Nous n’en dirons pas autant des romans de M. Zola, — les Rougon-Macquart, — cinq volumes où l’auteur a dépassé tout ce que le réalisme s’était encore permis d’excès. On imaginerait malaisément une telle préoccupation de l’odieux dans le choix du sujet, de l’ignoble et du repoussant dans la peinture des caractères, du matérialisme et de la brutalité dans le style. « Je voudrais, nous dit-il dans une préface récente, coucher l’humanité sur une page blanche, toutes les choses, tous les êtres, une œuvre qui serait l’arche immense, » — noble et vaste ambition sans doute ; mais l’humanité n’est-elle donc composée que de coquins, de fous et de grotesques ? L’artiste a bien des droits, il n’a pas celui de mutiler la nature, et certes il est étrange qu’on refuse d’ouvrir les yeux à la clarté du jour, et de comprendre enfin que cette affectation de dénigrement n’est pas d’une convention moins artificielle, d’une esthétique moins fausse que les prétentions surannées du temps jadis à la noblesse. Des intentions de satire politique et de représailles qui devraient rester absolument étrangères à l’art, parce qu’elles sont contradictoires à ses lois, ne sauraient excuser les crudités révoltantes et malsaines que M. Zola semble prendre plaisir à prodiguer dans ses romans.

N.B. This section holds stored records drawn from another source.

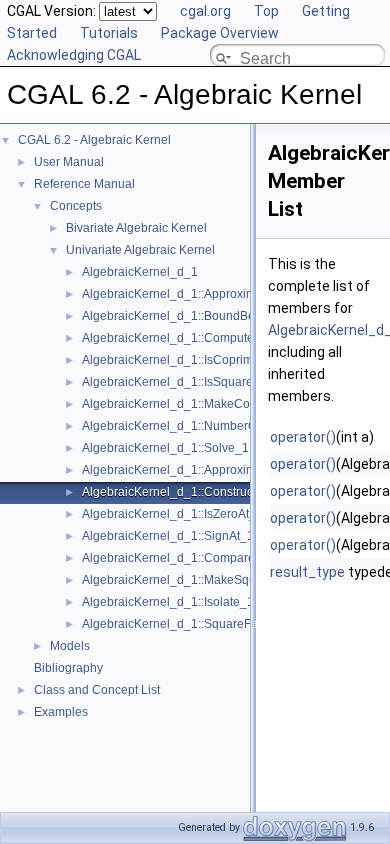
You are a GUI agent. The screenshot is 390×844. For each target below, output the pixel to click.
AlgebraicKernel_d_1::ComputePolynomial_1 (205, 338)
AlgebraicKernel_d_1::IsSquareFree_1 (187, 382)
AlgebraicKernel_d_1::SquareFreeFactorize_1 (207, 624)
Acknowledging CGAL (74, 55)
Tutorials (109, 33)
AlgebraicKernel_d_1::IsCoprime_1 (178, 360)
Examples (61, 712)
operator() (303, 437)
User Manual (69, 162)
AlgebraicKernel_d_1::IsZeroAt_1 (172, 514)
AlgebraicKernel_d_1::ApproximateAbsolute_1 (208, 294)
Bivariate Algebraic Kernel (136, 228)
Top (266, 11)
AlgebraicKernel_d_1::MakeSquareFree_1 (197, 580)
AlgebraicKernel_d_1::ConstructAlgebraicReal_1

La Conquête de Plassans rentre dans le plan que s’est imposé l’auteur « de faire raconter le Second empire par ses personnages, à l’aide de leurs drames individuels. » Les politiques de Paris ont donné mission à certain abbé Faujas de convertir aux sentimens plébiscitaires la sous-préfecture de Plassans, et pour atteindre le but il n’est moyens honteux ou violens que le prêtre ne mette en usage. L’âpreté de son ambition, l’autorité despotique de son attitude et de son geste, la sécheresse de sa parole, la domination d’épouvante enfin qu’il exerce également sur son évêque et sur ses pénitentes, ont bientôt mis la ville à ses pieds. Cependant une pauvre femme, Marthe Mouret, le poursuit dans son triomphe de l’obsession affolée d’un amour que la muette complicité du prêtre a laissé croître dans le silence pour s’en servir comme d’un instrument, mais qu’il repousse avec une brutalité d’indignation sacrilège, — trop ambitieux pour succomber à la tentation de la chair : c’est autrement qu’il doit périr. C’est le mari de Marthe, qu’elle a fait enfermer comme fou, folle elle-même, qui, s’échappant de son cabanon d’aliéné, viendra de ses mains mettre le feu à sa maison, où demeure l’abbé Faujas, et tirer vengeance ainsi du prêtre qui lui a ravi, sans scrupule sa femme, ses enfans, son bonheur domestique, sa raison. Nous écartons de l’intrigue les détails odieux familiers à M. Zola, — nous aimons mieux dire qu’il y a parmi ces grotesques de petite ville des caractères pris sur le vif et rendus avec une remarquable exactitude : le sous-préfet Péqueur des Saulaies, le président Rastoil, le juge Paloque et sa femme, — nous aimons mieux nous souvenir qu’un souffle d’écrivain traverse de loin en loin ces pages, et qu’il y a tel tableau, celui de l’incendie par exemple et de la mort de Marthe, tracé avec une vérité saisissante et lugubre.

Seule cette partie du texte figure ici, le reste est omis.